Lord knows, this is a business that will kick you around. You
need to be able to bootstrap yourself up.
2. Respect others. This is
basic stuff. Clients can't always judge your technical ability,
but they can (and will) judge your behavior. Be on time. Call
when late. Return phone calls. Don't promise what you can't
deliver. Just say no to jobs you don't want or are too busy
for. Keep your job sites clean.
3. Respect yourself. Hey, you
are your own best resource. Step away from the tool box and
send yourself to school. Get away to conferences and
conventions and classes. Yeah, I used to use that "too busy"

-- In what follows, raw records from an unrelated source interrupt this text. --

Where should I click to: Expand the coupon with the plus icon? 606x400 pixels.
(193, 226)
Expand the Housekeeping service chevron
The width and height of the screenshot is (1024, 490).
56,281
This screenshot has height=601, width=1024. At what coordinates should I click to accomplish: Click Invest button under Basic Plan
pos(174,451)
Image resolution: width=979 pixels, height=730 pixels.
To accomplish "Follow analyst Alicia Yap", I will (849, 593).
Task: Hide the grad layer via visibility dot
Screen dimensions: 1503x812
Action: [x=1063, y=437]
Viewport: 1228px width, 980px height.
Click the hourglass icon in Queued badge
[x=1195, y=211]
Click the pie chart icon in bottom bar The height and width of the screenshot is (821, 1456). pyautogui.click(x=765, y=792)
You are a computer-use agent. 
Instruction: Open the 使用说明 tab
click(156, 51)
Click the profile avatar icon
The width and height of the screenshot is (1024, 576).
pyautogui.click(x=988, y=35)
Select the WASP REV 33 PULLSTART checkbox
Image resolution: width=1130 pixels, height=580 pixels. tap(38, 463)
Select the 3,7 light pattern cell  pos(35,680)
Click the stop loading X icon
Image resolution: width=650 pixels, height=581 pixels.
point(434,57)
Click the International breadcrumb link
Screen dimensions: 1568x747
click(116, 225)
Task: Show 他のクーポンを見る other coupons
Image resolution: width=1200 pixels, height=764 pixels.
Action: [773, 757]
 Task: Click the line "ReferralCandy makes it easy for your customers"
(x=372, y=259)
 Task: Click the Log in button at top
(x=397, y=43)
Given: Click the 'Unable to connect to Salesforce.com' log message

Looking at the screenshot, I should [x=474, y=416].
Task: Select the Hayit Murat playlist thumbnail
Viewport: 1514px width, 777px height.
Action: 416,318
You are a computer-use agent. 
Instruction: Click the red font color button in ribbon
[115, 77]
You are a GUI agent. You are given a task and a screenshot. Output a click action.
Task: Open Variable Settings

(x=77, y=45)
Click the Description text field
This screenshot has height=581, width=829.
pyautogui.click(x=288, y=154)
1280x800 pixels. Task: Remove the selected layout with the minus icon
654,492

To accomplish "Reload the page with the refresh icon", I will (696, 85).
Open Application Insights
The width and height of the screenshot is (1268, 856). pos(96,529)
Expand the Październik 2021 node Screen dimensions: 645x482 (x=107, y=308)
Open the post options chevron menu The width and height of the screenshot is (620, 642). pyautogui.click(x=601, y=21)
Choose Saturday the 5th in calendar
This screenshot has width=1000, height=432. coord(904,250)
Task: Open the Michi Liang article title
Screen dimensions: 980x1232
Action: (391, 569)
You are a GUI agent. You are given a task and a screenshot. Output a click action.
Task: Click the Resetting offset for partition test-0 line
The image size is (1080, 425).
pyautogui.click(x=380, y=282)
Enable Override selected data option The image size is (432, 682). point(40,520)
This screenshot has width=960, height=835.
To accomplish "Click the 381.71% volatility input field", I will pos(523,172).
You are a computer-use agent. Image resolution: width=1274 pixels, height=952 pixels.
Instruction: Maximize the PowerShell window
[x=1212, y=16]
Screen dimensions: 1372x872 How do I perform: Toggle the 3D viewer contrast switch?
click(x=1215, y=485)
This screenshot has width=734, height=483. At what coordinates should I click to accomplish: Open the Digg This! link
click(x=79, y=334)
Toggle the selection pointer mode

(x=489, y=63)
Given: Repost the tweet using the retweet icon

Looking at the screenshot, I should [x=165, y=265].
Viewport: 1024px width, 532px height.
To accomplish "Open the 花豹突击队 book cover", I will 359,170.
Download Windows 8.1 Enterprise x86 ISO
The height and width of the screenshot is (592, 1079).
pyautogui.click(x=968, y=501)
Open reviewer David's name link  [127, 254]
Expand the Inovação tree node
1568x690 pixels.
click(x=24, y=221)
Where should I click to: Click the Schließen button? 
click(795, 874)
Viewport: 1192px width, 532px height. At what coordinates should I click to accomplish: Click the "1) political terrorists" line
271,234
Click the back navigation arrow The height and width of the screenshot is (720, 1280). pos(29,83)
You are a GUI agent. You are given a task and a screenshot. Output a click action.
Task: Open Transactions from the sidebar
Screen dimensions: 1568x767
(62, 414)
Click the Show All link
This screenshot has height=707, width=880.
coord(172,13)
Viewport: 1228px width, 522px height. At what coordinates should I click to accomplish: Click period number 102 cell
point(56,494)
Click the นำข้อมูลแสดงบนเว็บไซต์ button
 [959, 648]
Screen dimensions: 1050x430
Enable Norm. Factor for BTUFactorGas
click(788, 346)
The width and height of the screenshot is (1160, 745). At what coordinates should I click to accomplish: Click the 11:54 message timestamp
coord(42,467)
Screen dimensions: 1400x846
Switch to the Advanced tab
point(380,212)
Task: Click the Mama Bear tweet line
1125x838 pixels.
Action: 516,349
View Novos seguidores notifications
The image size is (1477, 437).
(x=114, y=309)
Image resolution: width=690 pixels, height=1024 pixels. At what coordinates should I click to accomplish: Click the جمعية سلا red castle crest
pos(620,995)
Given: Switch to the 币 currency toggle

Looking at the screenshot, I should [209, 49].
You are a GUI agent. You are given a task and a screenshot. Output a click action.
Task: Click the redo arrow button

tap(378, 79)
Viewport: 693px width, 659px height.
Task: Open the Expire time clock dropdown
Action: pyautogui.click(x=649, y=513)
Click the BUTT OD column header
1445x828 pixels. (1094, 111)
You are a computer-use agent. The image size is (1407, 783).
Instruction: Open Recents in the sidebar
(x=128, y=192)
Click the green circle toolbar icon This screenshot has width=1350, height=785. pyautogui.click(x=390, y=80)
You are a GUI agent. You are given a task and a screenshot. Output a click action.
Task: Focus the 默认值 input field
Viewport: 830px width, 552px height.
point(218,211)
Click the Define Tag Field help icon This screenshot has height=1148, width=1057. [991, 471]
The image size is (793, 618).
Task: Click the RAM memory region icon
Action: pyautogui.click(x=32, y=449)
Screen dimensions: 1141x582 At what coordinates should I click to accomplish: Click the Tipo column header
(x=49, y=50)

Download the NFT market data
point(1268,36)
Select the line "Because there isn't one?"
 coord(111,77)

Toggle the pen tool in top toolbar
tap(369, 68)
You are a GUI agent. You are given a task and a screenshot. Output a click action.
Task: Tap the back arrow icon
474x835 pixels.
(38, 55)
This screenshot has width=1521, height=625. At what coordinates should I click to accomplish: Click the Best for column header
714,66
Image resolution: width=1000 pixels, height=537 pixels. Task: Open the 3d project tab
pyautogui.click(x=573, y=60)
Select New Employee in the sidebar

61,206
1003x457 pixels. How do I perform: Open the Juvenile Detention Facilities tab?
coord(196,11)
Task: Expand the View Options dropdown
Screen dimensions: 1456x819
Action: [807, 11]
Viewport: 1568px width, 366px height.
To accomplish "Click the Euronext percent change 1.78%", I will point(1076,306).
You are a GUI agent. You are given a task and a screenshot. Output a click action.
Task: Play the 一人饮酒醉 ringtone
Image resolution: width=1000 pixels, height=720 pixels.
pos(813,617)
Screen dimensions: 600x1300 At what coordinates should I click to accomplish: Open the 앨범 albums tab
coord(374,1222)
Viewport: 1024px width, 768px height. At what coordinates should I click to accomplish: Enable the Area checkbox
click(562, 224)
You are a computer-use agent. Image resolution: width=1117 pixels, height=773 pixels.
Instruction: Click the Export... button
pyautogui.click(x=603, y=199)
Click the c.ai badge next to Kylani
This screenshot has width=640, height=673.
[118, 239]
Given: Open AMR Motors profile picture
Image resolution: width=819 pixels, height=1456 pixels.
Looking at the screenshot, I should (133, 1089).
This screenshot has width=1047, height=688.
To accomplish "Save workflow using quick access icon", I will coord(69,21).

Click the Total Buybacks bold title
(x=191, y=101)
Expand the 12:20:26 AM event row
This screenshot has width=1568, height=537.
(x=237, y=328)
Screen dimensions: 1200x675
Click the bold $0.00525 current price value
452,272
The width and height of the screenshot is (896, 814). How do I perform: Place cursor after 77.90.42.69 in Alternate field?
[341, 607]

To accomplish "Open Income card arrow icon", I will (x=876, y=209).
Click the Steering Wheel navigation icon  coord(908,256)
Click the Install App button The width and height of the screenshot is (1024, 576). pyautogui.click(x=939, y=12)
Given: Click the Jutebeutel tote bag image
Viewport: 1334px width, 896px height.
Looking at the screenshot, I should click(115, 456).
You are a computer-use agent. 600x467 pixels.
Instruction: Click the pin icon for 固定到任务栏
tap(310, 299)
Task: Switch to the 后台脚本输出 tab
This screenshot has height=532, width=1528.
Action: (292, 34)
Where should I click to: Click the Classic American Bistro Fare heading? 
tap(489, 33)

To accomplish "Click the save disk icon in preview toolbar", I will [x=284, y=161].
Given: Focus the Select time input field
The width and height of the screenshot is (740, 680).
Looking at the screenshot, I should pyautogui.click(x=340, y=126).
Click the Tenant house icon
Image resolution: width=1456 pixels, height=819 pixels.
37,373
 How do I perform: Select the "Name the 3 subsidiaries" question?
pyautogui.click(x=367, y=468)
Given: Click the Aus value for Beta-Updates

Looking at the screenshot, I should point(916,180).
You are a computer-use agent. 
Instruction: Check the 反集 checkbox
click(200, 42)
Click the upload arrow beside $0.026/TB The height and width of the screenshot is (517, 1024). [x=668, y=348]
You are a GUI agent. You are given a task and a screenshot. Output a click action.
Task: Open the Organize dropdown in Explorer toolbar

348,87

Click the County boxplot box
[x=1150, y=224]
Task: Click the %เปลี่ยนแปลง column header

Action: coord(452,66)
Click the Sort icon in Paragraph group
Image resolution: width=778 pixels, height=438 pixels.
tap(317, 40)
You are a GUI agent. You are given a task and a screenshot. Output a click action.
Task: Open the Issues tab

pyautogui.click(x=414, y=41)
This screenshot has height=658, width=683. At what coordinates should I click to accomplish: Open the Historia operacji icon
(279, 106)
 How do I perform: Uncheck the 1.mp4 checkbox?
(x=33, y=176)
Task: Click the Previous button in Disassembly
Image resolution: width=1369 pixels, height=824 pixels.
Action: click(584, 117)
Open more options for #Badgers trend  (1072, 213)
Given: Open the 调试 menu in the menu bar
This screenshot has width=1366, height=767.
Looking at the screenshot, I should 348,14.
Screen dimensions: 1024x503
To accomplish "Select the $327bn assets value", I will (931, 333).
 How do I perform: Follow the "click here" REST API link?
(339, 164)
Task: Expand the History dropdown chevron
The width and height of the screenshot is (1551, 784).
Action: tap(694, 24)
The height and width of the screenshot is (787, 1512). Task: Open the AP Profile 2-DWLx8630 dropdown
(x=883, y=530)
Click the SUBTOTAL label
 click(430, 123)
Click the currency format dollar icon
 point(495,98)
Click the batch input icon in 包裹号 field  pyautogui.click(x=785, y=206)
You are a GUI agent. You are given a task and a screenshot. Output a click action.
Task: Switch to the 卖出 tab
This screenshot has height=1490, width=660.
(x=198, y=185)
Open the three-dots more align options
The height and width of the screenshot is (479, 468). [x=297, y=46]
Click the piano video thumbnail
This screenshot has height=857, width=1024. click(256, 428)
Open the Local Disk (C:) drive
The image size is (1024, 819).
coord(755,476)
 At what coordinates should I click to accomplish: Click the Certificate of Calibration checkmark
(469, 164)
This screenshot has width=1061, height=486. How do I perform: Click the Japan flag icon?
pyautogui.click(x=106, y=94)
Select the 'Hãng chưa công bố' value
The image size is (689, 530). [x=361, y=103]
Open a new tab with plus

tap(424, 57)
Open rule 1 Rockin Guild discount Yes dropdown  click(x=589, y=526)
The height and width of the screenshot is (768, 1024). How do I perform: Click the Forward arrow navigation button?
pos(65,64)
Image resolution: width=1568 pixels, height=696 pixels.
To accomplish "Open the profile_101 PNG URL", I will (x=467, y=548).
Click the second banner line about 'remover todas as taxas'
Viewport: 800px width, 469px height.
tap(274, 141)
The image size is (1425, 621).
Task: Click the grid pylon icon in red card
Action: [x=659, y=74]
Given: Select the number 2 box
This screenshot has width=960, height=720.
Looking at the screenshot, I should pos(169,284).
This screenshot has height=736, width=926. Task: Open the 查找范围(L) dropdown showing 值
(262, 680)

excuse myself. You wouldn't keep cutting with a dull saw blade,
would you? And on the subject of respect, how about paying
yourself what you're worth? At a minimum that should be the sum
of what someone else would pay you to do what you do now, plus
a return on the investment in your business (i.e., cash,
vehicles, tools, that second mortgage you took to pay the
vendors) and a return on the risk you're taking.
4. Have a plan. As the
Cheshire Cat said to Alice. If you don't know where you want to
get to, then it doesn't matter which way you go. Put a plan for
yourself on paper. My first attempt at this was only a page
long. Today our business plan runs to 20 pages. At a minimum,
include the number, type, and dollar value of jobs you plan to
sell in the next year; how you will find your clients; your
annual sales volume; who will get the work done; and what your
assets are (your cash, tools, office, trucks, and so
5. Show me the money. This
one goes hand in hand with item 4. You must charge what you are
worth (unless, of course, your plan is to work yourself to the
bone and then go broke). Or you can try what I said the first
time I was counseled to raise my prices: "No, you don't
understand. We are getting to build these really incredibly
beautiful houses with just exquisite workmanship." As if the
karmic reward justifies doing charity work for people who have
more money than you do. To charge what you're worth, you will
first need a budget so you can see what your costs are.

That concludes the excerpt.